Tal doutrina desenvolvia a tese do inimigo interno, que justificava todas as violências praticadas contra aqueles que tinham uma visão diversa. Desde o final dos anos 40, esse tipo de visão esteve presente em nossa história, e corporificou-se com absoluta transparência em 1964 e naqueles anos seguintes de terror e de sombras.
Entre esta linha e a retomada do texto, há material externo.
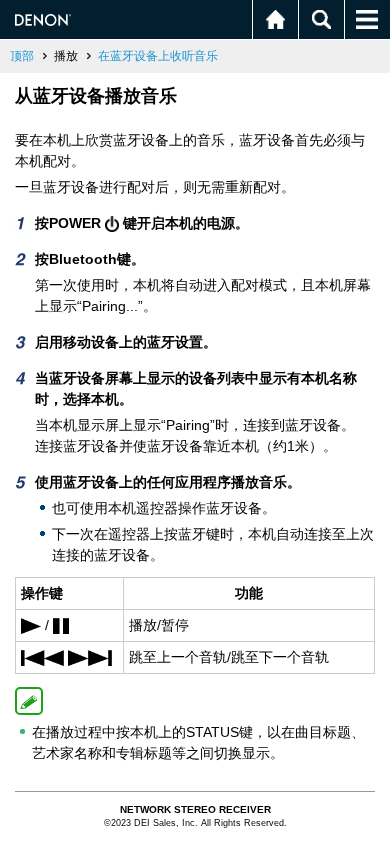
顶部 (22, 56)
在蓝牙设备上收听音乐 (158, 56)
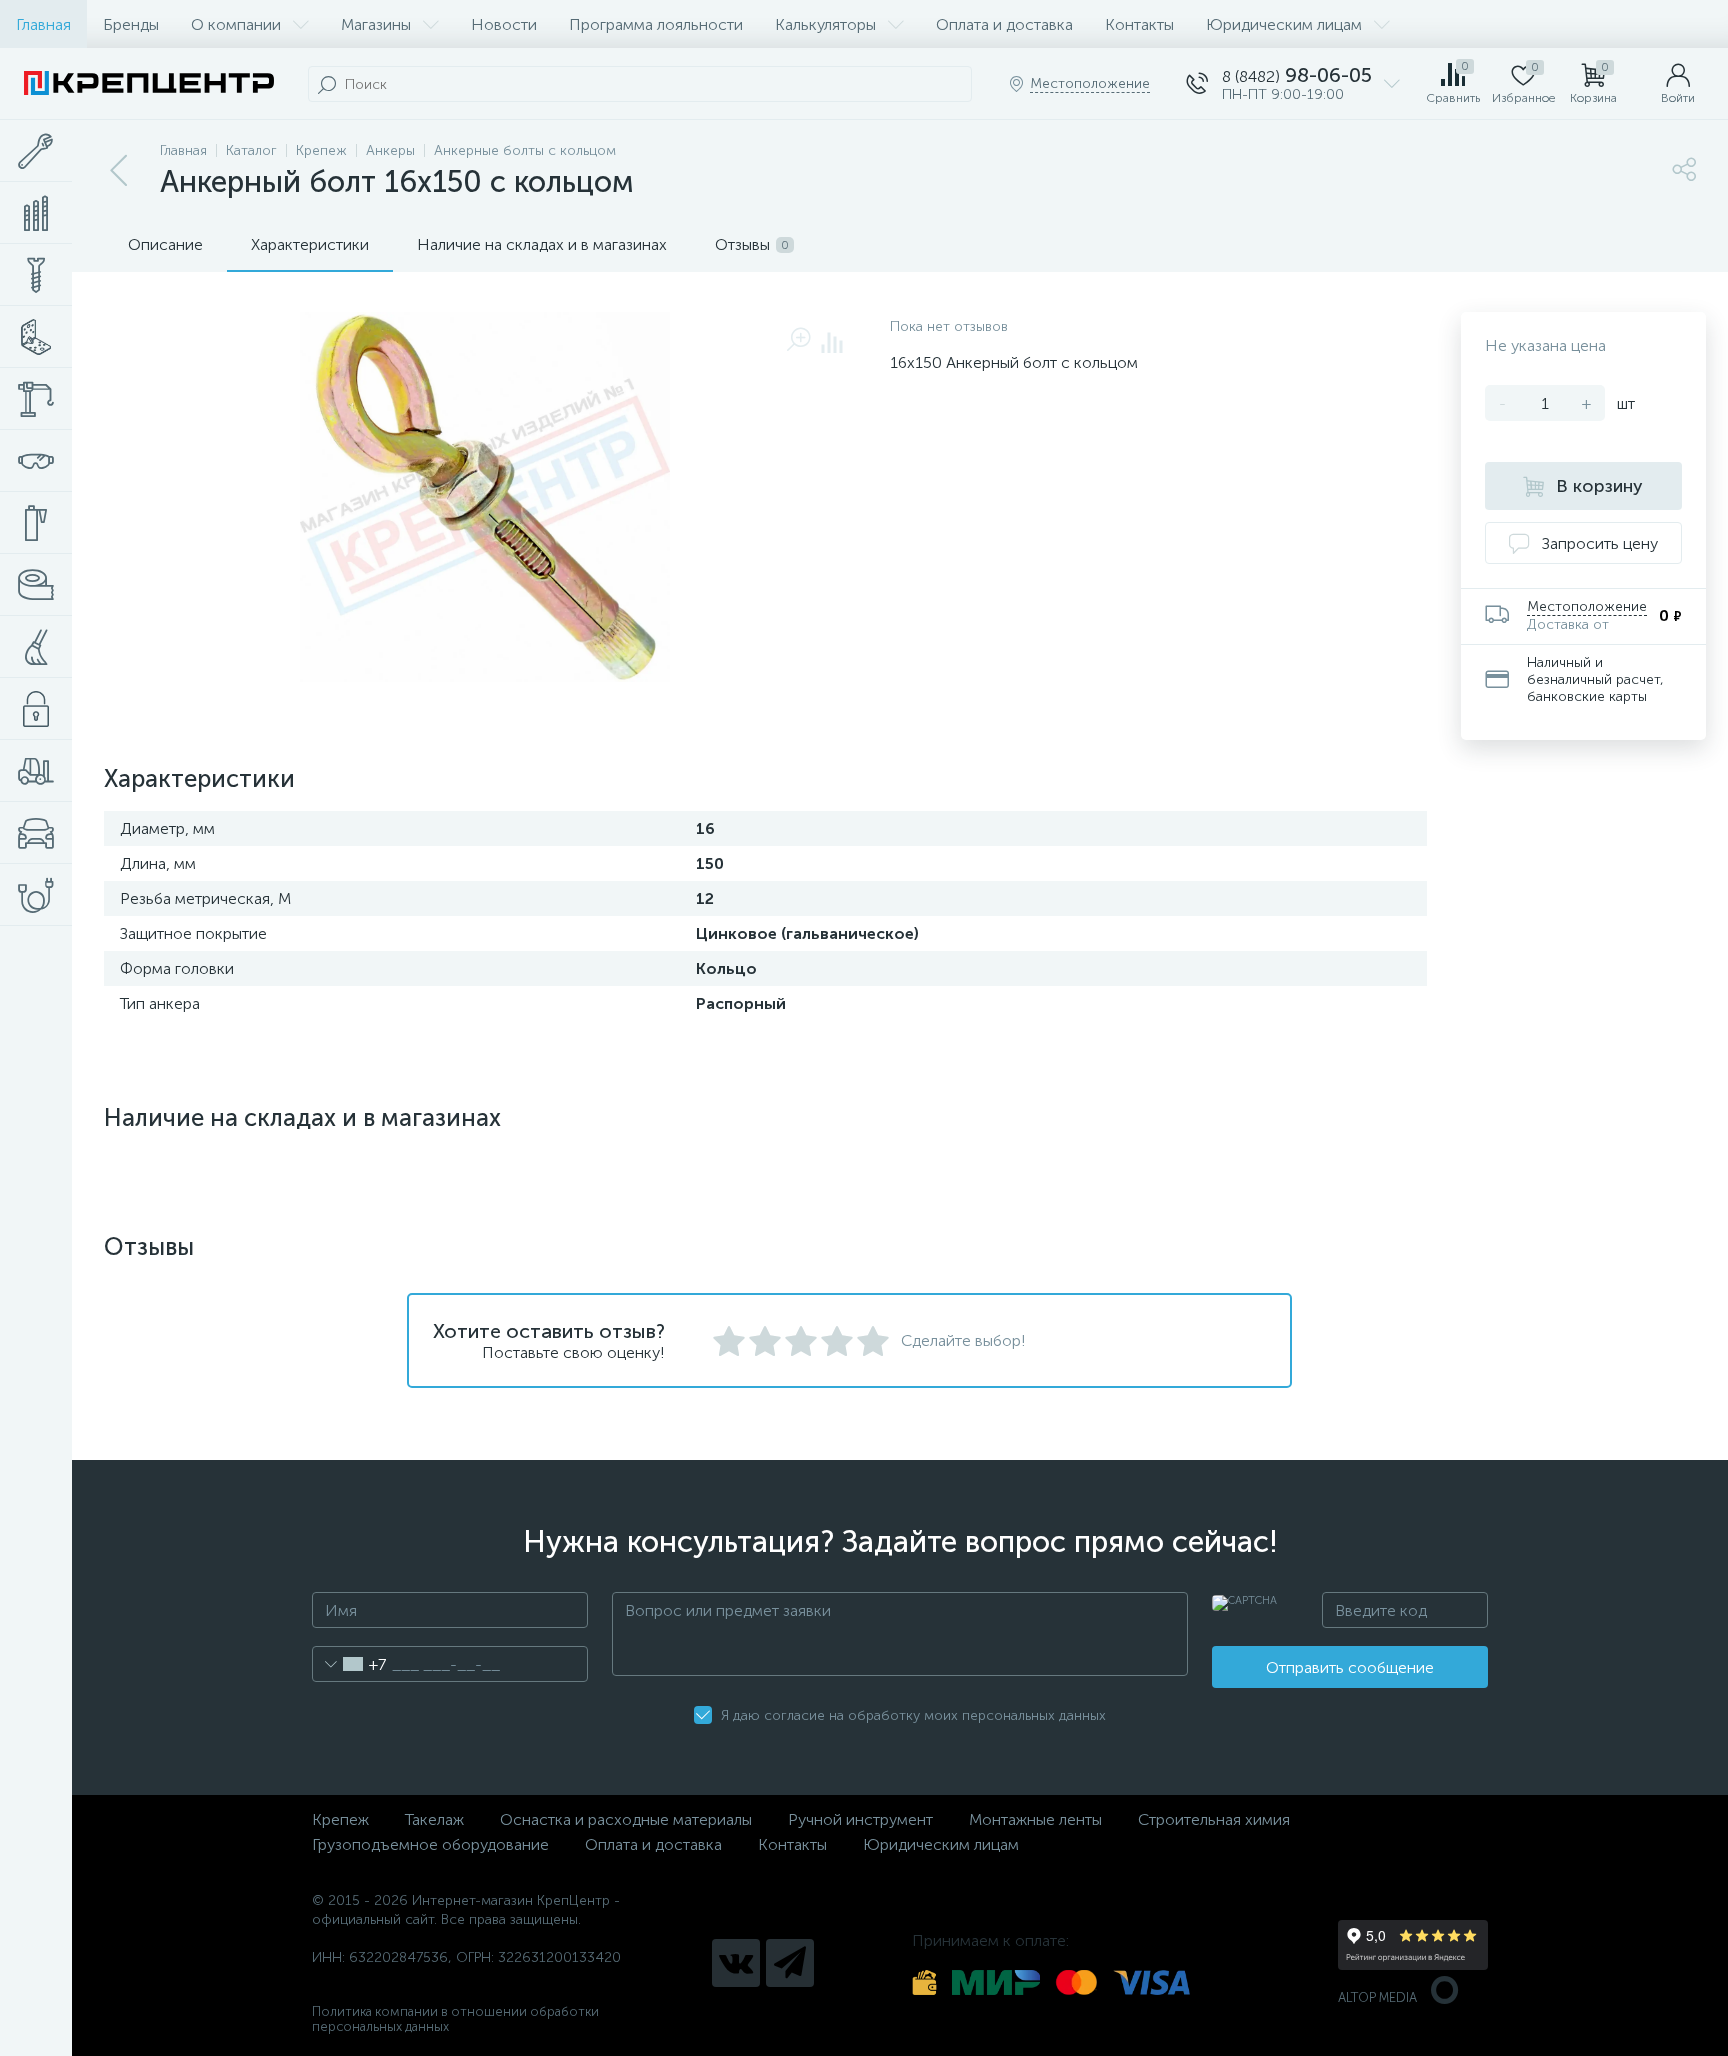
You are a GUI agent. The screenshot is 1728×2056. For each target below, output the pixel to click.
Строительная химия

A presença militar era tão forte que, para selar o fim da ditadura, fez-se uma espécie de pacto com as Forças Armadas, baseado numa anistia que perdoava os torturadores e assassinos dos porões repressivos. É possível que não houvesse outro caminho dado à correlação de forças do momento, mas o fato é que isso ocorreu. A sociedade civil e a sociedade política não conseguiram desenvolver até muito recentemente mecanismos institucionais que colocassem as Forças Armadas sob controle, na dependência de regras democráticas sólidas.

Só após o fim da ditadura, em 1985, iniciou-se um processo, relativamente lento, onde, paulatinamente, as Forças Armadas passaram a se submeter de forma mais clara aos ditames da lei. Isso foi possível devido à dinâmica interna – a democratização da sociedade brasileira –, e externa –, o fim da Guerra Fria, com o desmoronamento de toda a experiência socialista na URSS e nos países do Leste Europeu.
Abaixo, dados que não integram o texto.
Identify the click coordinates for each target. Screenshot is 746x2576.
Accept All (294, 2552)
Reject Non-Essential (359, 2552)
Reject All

Recente episódio – o da revelação pela imprensa de fotos de prisioneiros nus nos porões da ditadura – mostrou a autoridade do presidente Lula sobre os militares, evidenciando que os tempos são outros, mais democráticos. Vamos caminhando de modo mais rápido e seguro para uma sociedade amparada na lei.

Para dizer de forma simplificada, se tentarmos situar o episódio analisado por Georgeocohama, podemos dizer que as PMs de então eram um subproduto do quadro nitidamente autoritário que predominou até 1985. Enquadradas rigorosamente após 64, elas foram submetidas aos interesses e conceitos globais do Exército, a instituição que dá as cartas nas Forças Armadas. Passam, então, a ser “tropa de choque” do Estado brasileiro para “sedições internas”, especialmente as movimentações urbanas, das greves operárias às manifestações estudantis.
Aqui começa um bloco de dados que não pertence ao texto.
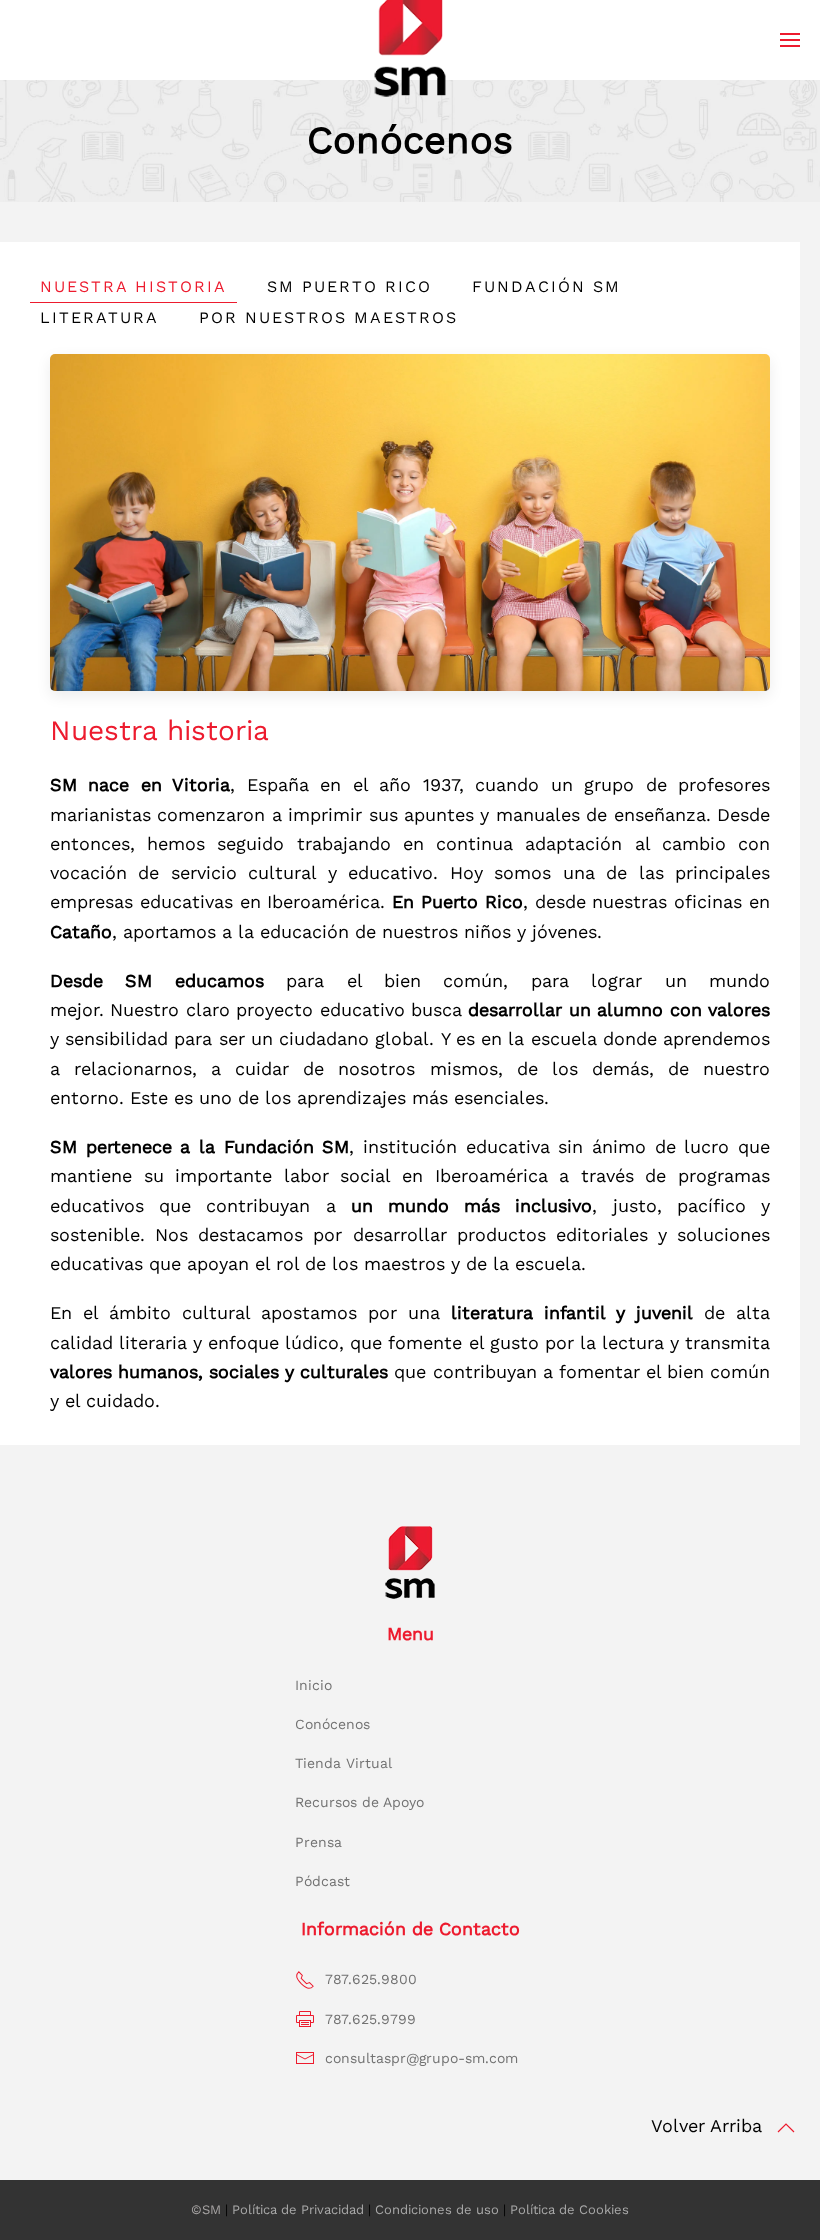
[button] (790, 40)
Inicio (313, 1685)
A greve de 1981, com as conseqüências trágicas dela decorrentes, talvez seja um daqueles momentos em que a PM da Bahia toma consciência de si mesma, recusa-se a ser simples massa de manobra, embora, como é evidente, limite-se a seus interesses meramente corporativos, temendo até a solidariedade de outros setores sociais, o que decididamente reduziu o alcance do movimento.

As paixões do momento não foram sistematizadas numa orientação política conseqüente, como foi diagnosticado pelo professor Georgeocohama corretamente. Não custa lembrar movimento recente, de 2001, quando outra greve, e esta com impressionante participação da soldadesca, colocou Salvador em estado de choque e o governo paralisado. Essa movimentação, à espera de análises mais cuidadosas, produziu alguns líderes, um dos quais, sargento Isidório, tornou-se deputado estadual pelo PT com expressiva votação.

A história registra movimentos de soldados como momentos heróicos, evidência de um alto grau de politização. Não custa lembrar a Revolta da Chibata, do marinheiro João Cândido, contra os castigos absurdos de que era vítima a marujada. Ou a luta dos sargentos por seus direitos no pré-64, objeto até hoje de muitas discussões.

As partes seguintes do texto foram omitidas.